The newspaper said the Indian Air Force (IAF) had “alleged the Russians would be unable to meet their promises about its performance.” On December 24, 2013, in a meeting in New Delhi chaired by Gokul Chandra Pati, the secretary of defence production, top IAF officials argued the fifth generation fighter aircraft (FGFA) had “shortfalls… in terms of performance and other technical features.”
Top Indian Defence Ministry sources suspect the IAF is undermining the FGFA to free up finances for buying 126 Rafale medium multi-role combat aircraft, the newspaper said.
Russia’s United Aircraft Corporation (UAC) estimates the Russian-Indian market for fifth generation fighter aircraft at 200 planes and the global market at 400 planes.
The initial version of the FGFA being created jointly by India and Russia will be ready for flight testing in 2014, the Times of India said earlier, quoting the Chief of the Air Staff and Air Chief Marshal Norman Anil Kumar Browne as saying.
“The two sides are close to signing a key contract expected to be worth over $11 billion for research and development phase of the project in the near future,” the newspaper said.

The IAF Chief was in Russia in August 2012 to review the progress made in the programme and the prototypes of the aircraft developed by the Sukhoi Design Bureau at Zhukovsky there, the newspaper said.“The first prototype of the FGFA is scheduled to arrive in India by 2014 after which it will undergo extensive trials at the Ojhar air base (Maharashtra)...we are hopeful that the aircraft would be ready for induction by 2022,” Browne told PTI.

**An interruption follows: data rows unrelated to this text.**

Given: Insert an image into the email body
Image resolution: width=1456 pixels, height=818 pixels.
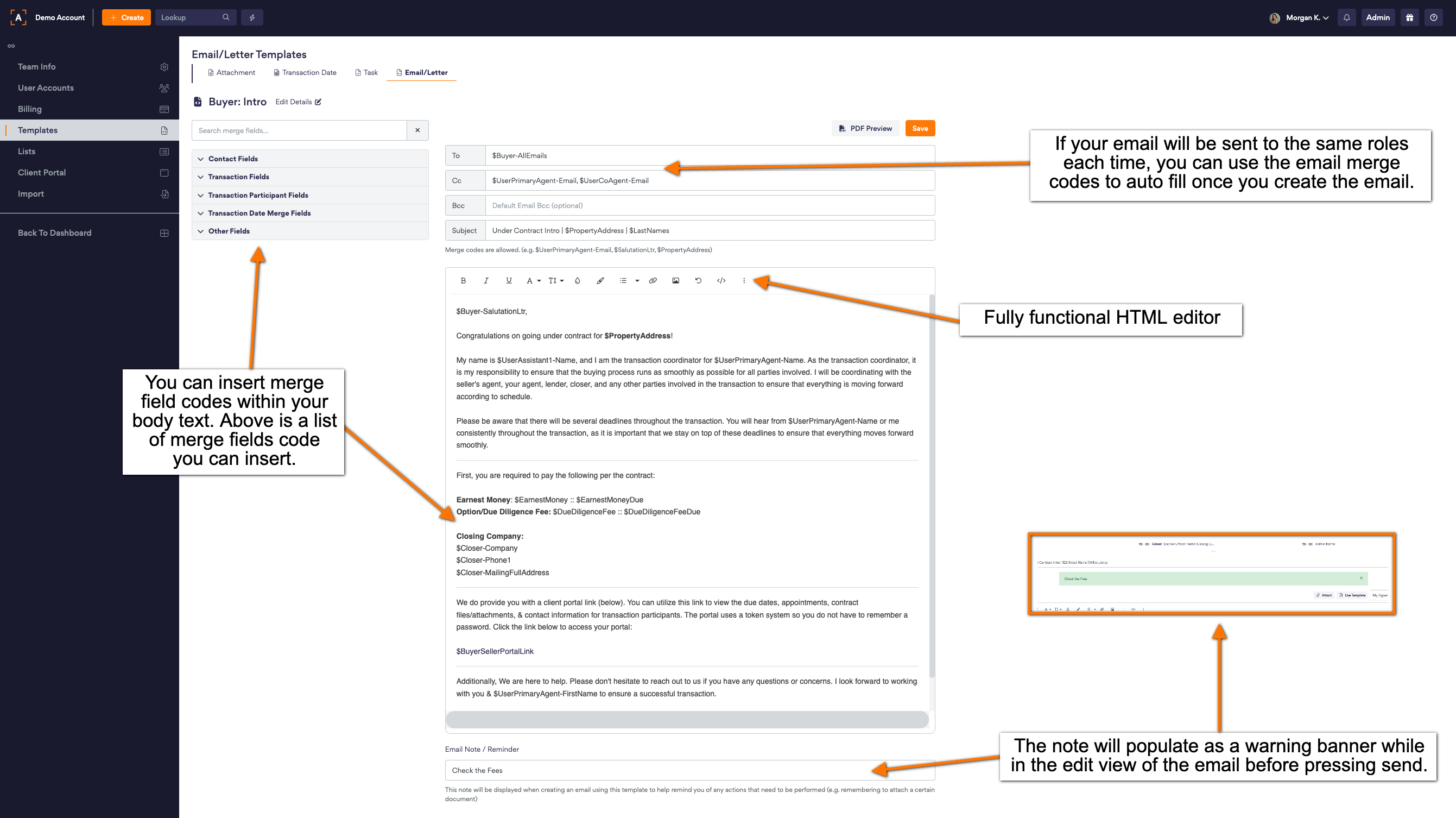Looking at the screenshot, I should coord(675,281).
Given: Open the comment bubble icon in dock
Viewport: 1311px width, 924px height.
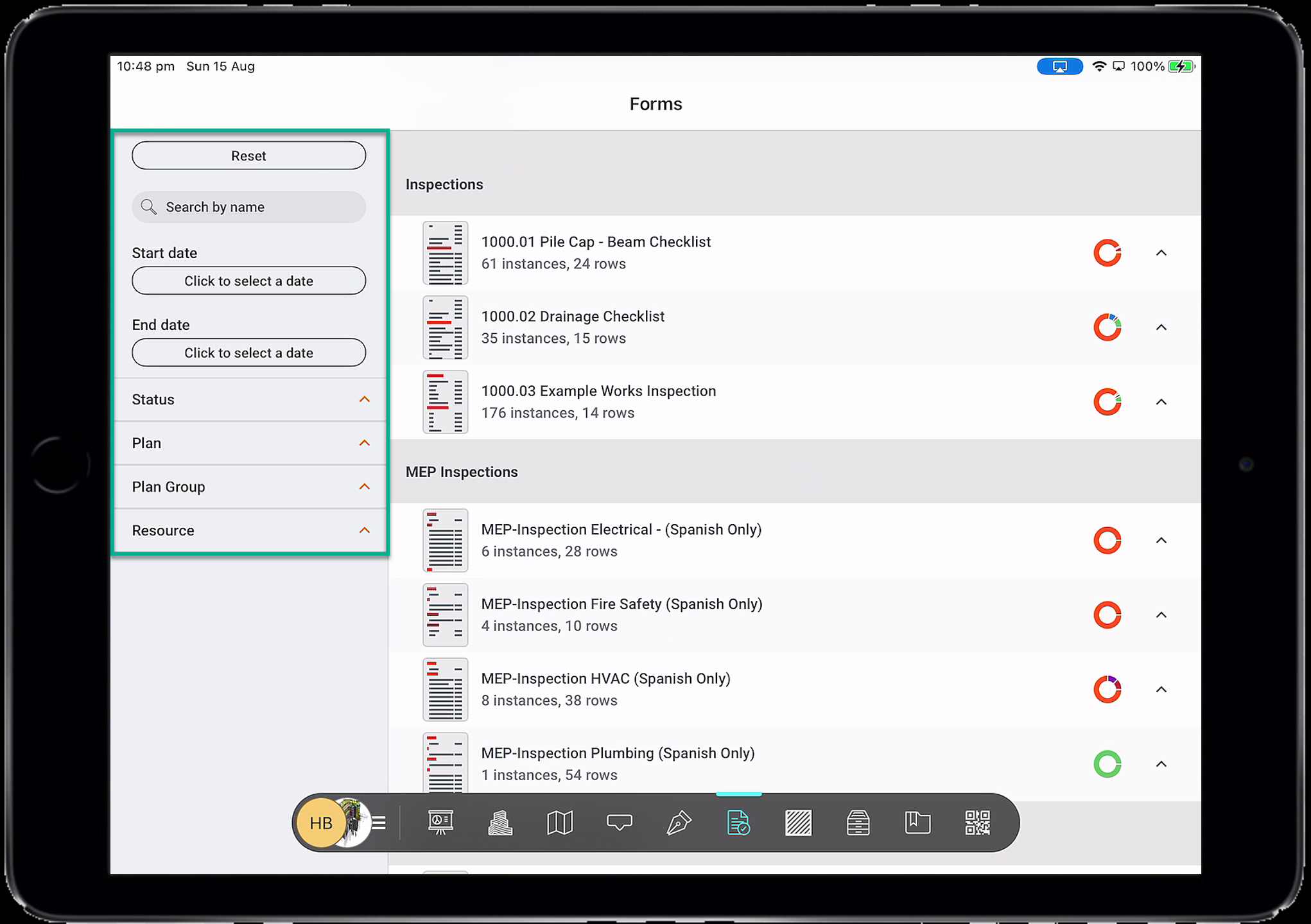Looking at the screenshot, I should pos(619,823).
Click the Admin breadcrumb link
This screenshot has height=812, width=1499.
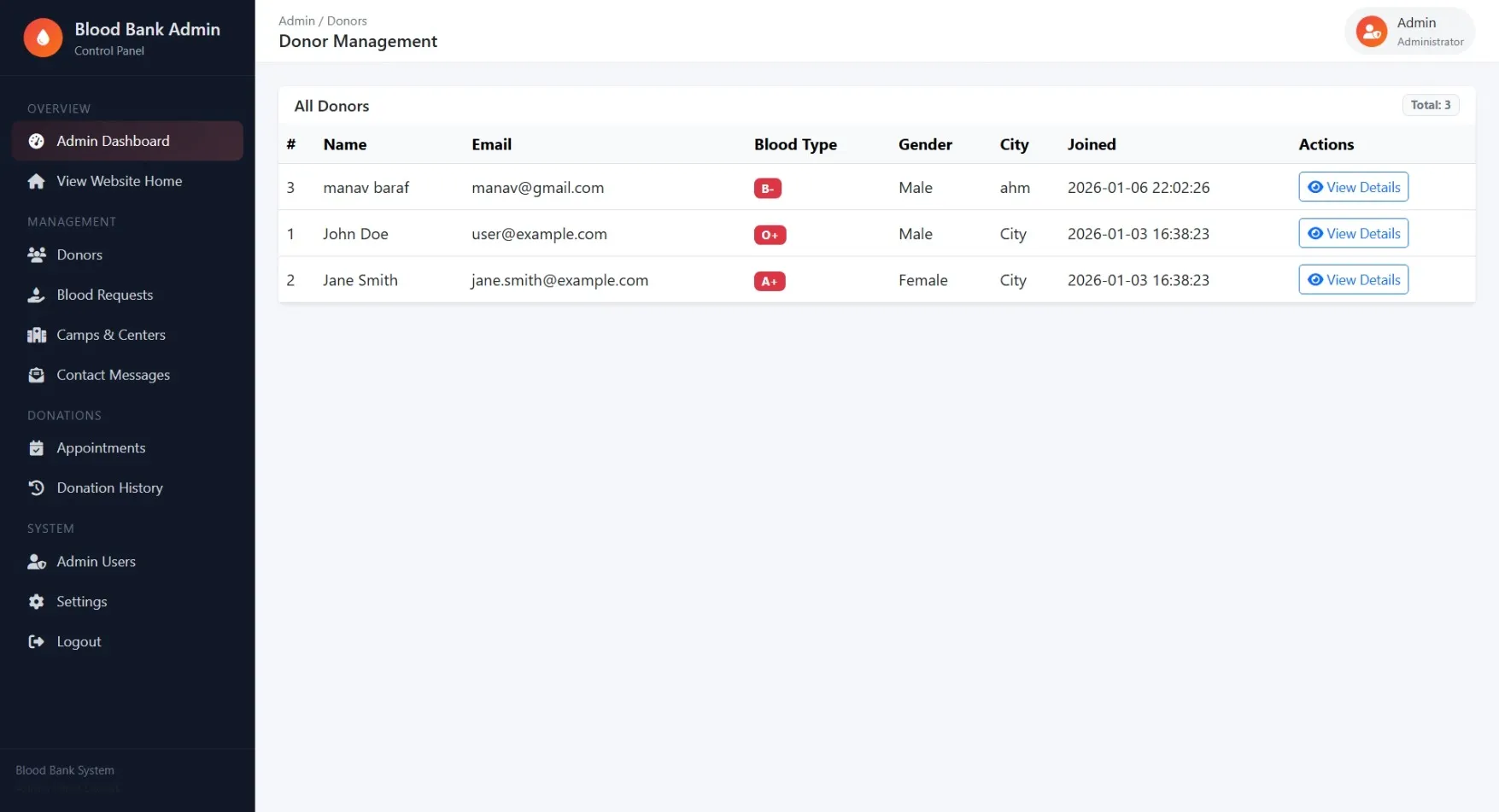(x=296, y=20)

Browne reviewed the performance of the fifth generation fighter aircraft, called Sukhoi T-50.
“Russia has already given the draft R&D contract to us. It will include the cost of designing, infrastructure build-up at Ozar, prototype development and flight testing. So, India will have scientists and test pilots based both in Russia and Ozar during the R&D phase up to 2019. HAL will subsequently begin manufacturing the fighters,” the newspaper's source said.
Russia’s Federal Service for Military-Technical Cooperation (FSMTC) First Deputy Director Alexander Fomin said that India and Russia would need at least 6-10 years to build a fifth generation fighter aircraft.
“It takes some time to create a plane. The manufacture of such a sophisticated piece of equipment is a science-consuming process that requires big investments. At least six to ten years will pass before we build a sample of the fifth generation fighter plane and being its serial production,” Fomin said.
In the future, Russia and India plan to sell these planes not only on the national markets, but also in third countries. “We will export it in cooperation with Indian partners,” the official added.

According to Indian media reports, the two parties will invest $8-10 billion in the project. Experts believe that the new plane will exceed Western analogues by the cost-efficiency criterion and will not only enhance the defence capabilities of the Russian and Indian navies, but will also take a worthy place on the world market.India’s Hindustan Aeronautics Limited and Russia’s United Aircraft Corporation will work on the new fighter plane.

It usually takes about 3-4 years to test new planes before their mass production can begin. Russia's new plane may as well fit into this schedule, especially since its maiden flight proved its reliability in different regimes.
Fifth generation planes are currently used only by the United States: F-22 Raptor and F-35 Lightning. However the Russian plane, tentatively called T-50, surpasses the American Raptor.